WORK ORDER:
Answer these from the tips on detoxing from a toxic relationship:
1. How long should you wait before sending a text written in a weak moment?
2. For whom may blocking an ex's number not be possible or practical?
3. Besides a journal, where can you write to your ex in moments of hurt?

SUPPLIED PASSAGE:
· · · · ·

Healing Tips: How to Detox
For those going through cheating, affairs, and/or breaking away from really toxic relationships here are some practical tips for how to detox from a toxic relationship.
Clearing the Phone: For those trying to let go of an unhealthy relationship I HIGHLY recommend deleting your entire text history. Holding on to it is unhealthy, because it will just serve as a temptation to rehash the past and relive the hurt and regret.The idea is that by deleting the text history this will make it so that 1) you cannot see the texts or relive the past anymore and 2) it will make it more difficult for you to reply, because now you need to deliberately start a new text message.
Don’t Send Texts In the Moment: If you find yourself in that weak moment and you type up that text that you are 100% convinced in the moment needs to be sent I HIGHLY encourage giving yourself at least 24 hours before sending. If you wrote that text up at 11pm at night give yourself until the next day to reply. Put it away for now, save it in your notes or somewhere and see how you feel about it the next day. Give yourself some time to think and sleep on it. Often times those texts come out of a place of desperation or bitterness and more often than not you will regret sending that text in that moment of weakness. Allow your mind to sober up from its emotional drunkenness first.
Block their number: If you have kids with your ex, this tip may not be possible or practical. That being said if you have the option it would be ideal to block your ex’s phone number. Doing this will completely dissolve issues like the 24 hour text message reflections above. Removing the temptation altogether is the ultimate goal. Making it as difficult as possible to delve into the past prevents the past from interrupting your progress and prevents the ability to go back there.
Change your number: In line with the previous sentiments for some of you, changing your number may be the most advantageous decision, especially if you have an ex that will not stop contacting you or calling you. Another benefit of this option is it literally allows you to have a fresh start.
Writing journals: During those moments of hurt and weakness when you want to write a novel to your ex, do it! But in a journal or the notes section of your phone. Sometimes writing the journal to yourself or addressed to the ex can be a cathartic process. Often times you will surprise yourself with the tone the journal went and it can be very reflective to look back on and see your growth and healing over time.
Distract yourself: During those raw moments of hurt and pain, it can be advantageous to distract yourself. The idea is to redirect your focus off the past and onto something else. I often recommend finding something you enjoy that is positive: a nice walk outdoors perhaps if it is daytime, or a funny tv show, join a club, join a work out group. Ideally something light and that can make you laugh, that can give you purpose, new memories, and sense of fulfillment and not something that would trigger hurt feelings or bitterness. Late night Netflix of tv shows can be a Godsend. Instead of going to sleep in sadness, find a light-hearted tv show that you can spend many nights watching and laughing yourself to sleep instead. Give yourself something to look forward to.
Call someone you trust (not the ex!): – Another proposed detox tip is to find someone you can depend on who you can call or text when the going is getting rough, ideally someone you can talk to through the feelings instead of your ex. Ideally this needs to be a reliable person, preferably someone spiritually mature who can offer safe and wise counsel on the matter, someone who has your best interests at heart who will not trigger past memories or feelings of bitterness, who can listen and has sound advice and will not take your problems and gossip them to someone else. Calling someone else who has your best interest in mind, who can listen to you and offer comfort, can 1) talk you out of the situation and 2) can be much better than calling that ex.

· · · · ·

DATASET RECORDS:
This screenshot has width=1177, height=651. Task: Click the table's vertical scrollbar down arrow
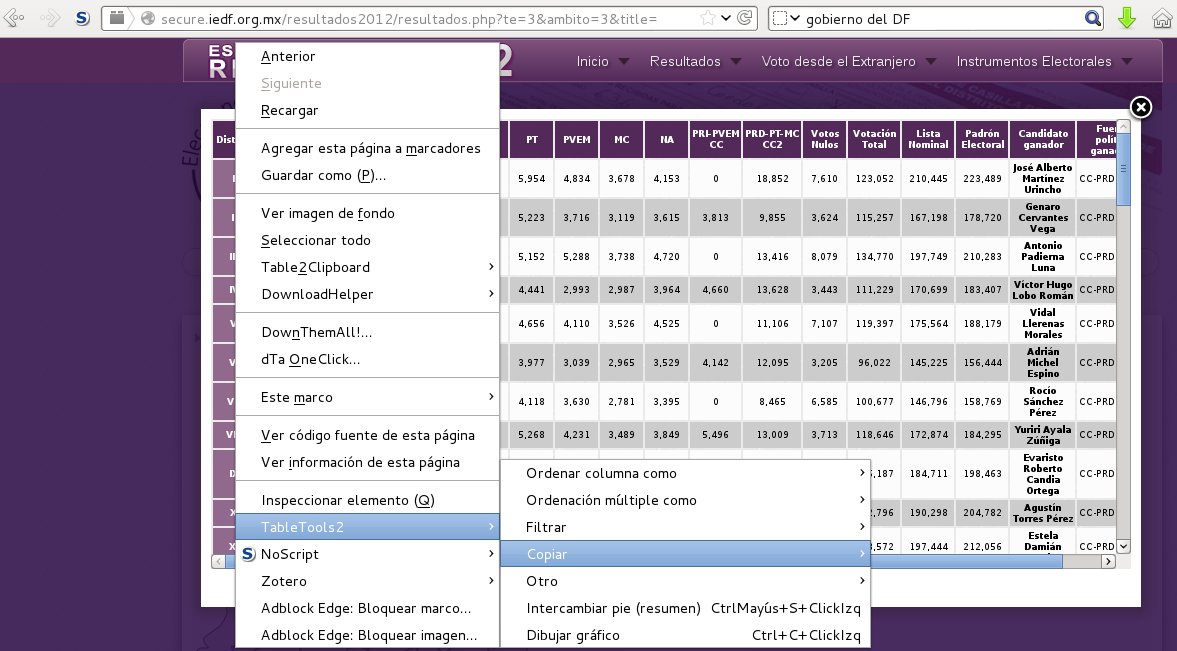click(x=1123, y=546)
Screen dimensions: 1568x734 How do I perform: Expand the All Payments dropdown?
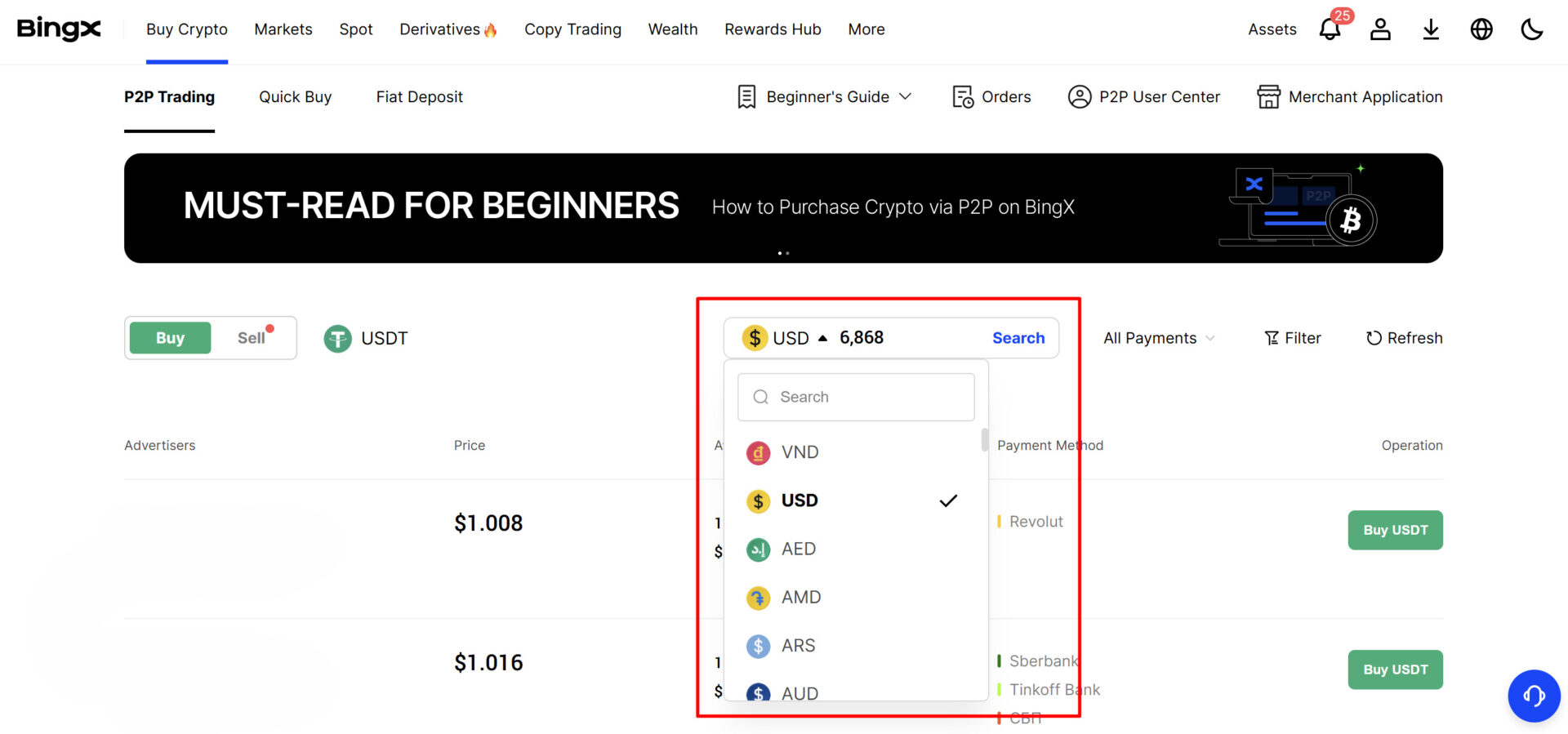pos(1159,338)
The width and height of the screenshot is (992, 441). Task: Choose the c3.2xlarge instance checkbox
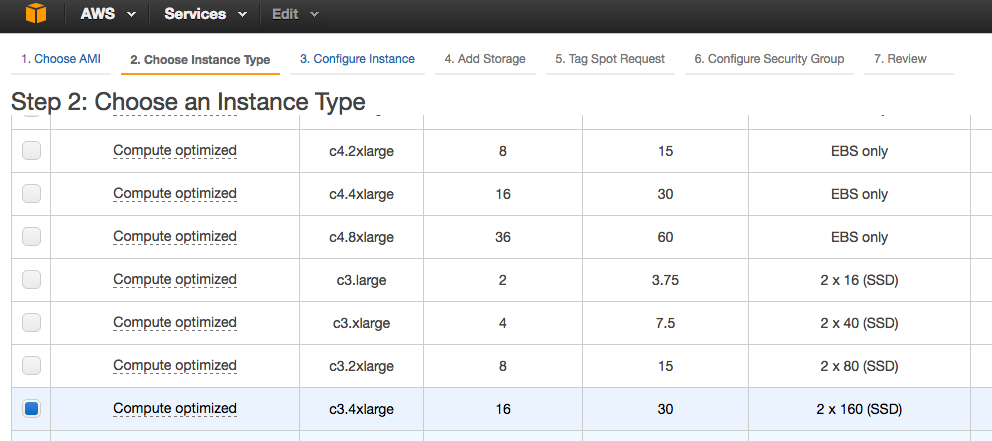tap(32, 366)
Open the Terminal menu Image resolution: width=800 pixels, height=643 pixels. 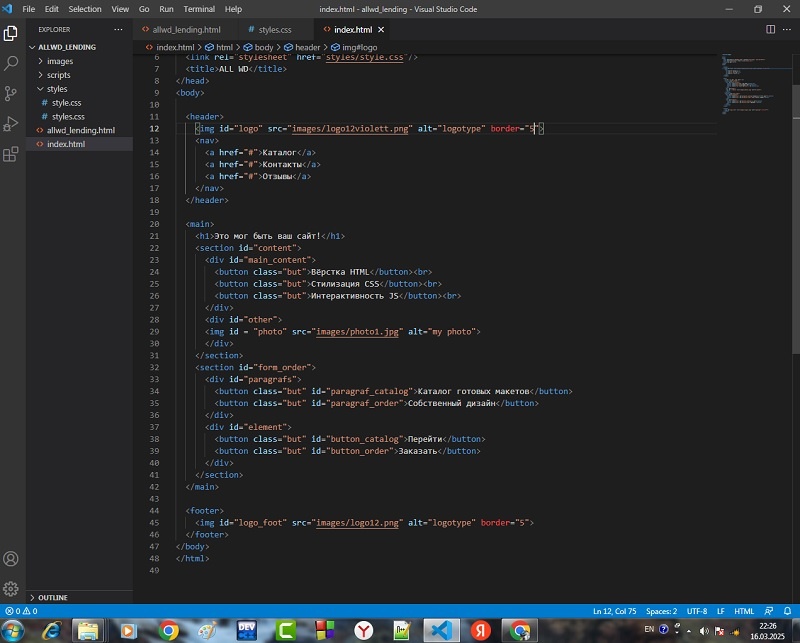(x=199, y=9)
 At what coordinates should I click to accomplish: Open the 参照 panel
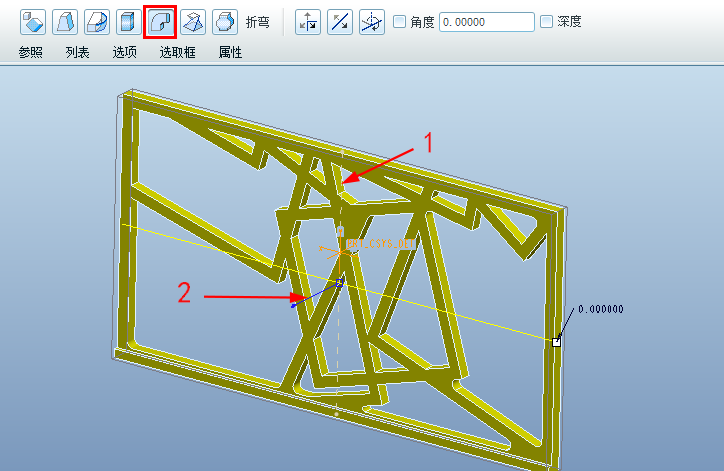coord(31,52)
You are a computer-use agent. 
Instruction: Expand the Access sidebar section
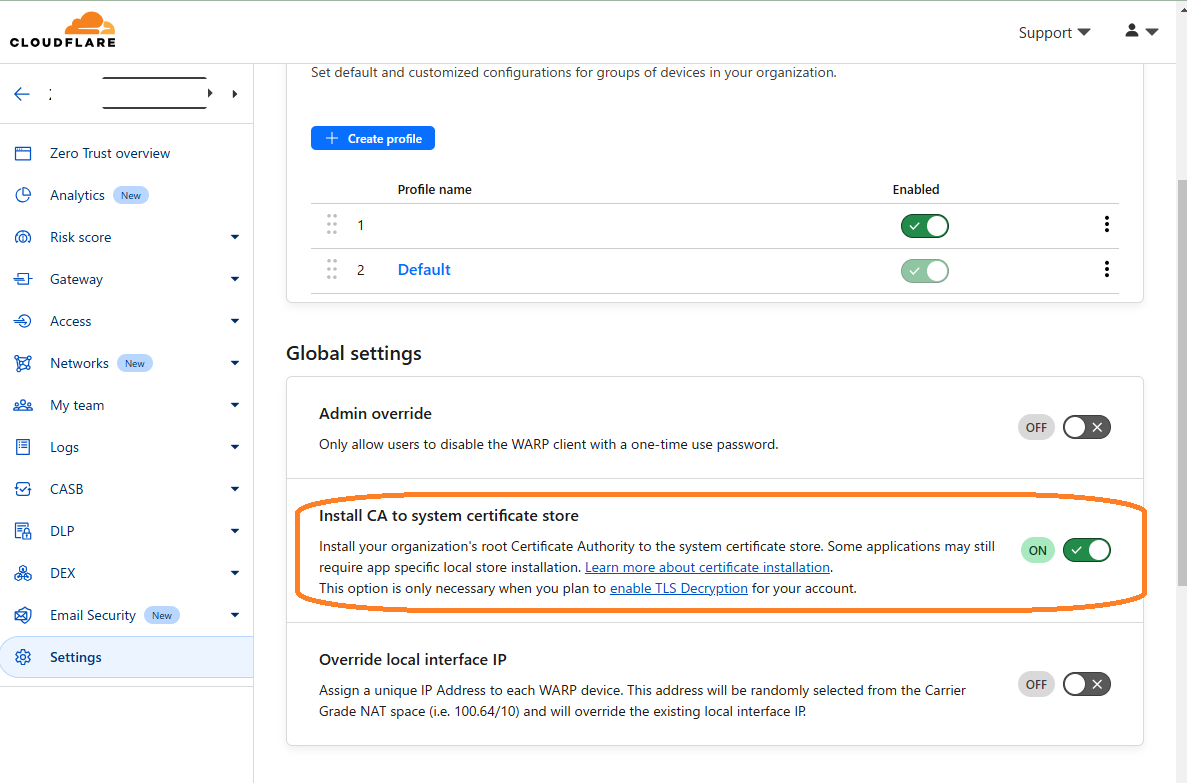pos(234,321)
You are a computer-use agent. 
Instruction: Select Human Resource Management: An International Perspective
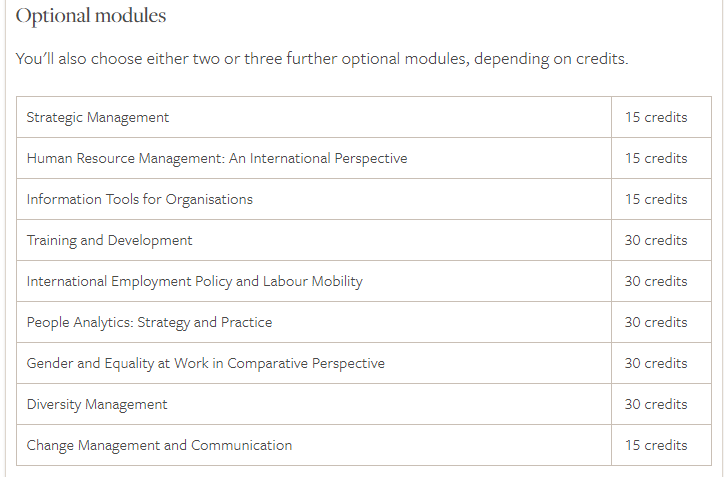217,158
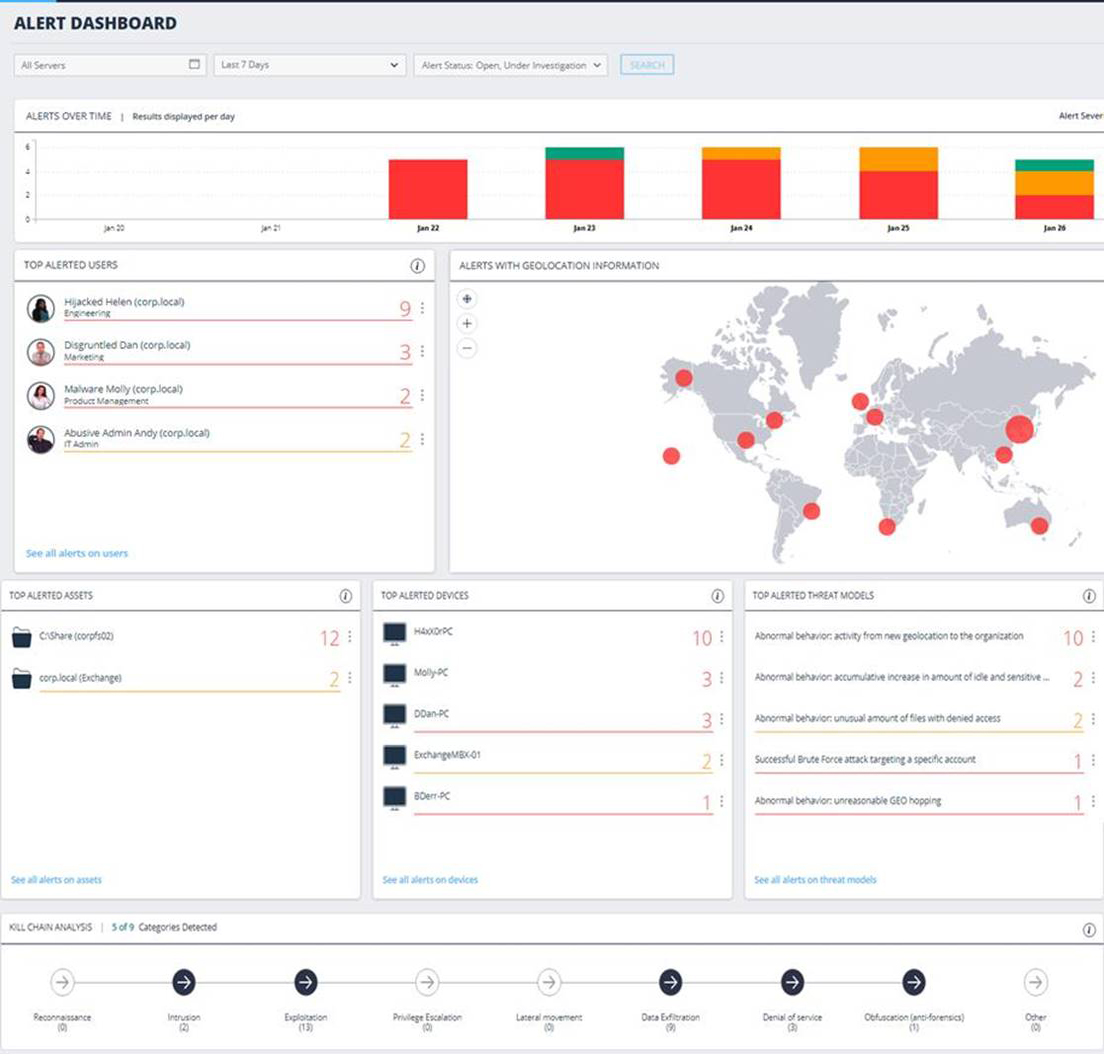Zoom in on the geolocation map
Image resolution: width=1104 pixels, height=1058 pixels.
coord(468,323)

· · · · ·

RESPONSE TO THIS EXERCISE:
1. At least 24 hours.
2. Those who have kids with their ex.
3. In the notes section of your phone.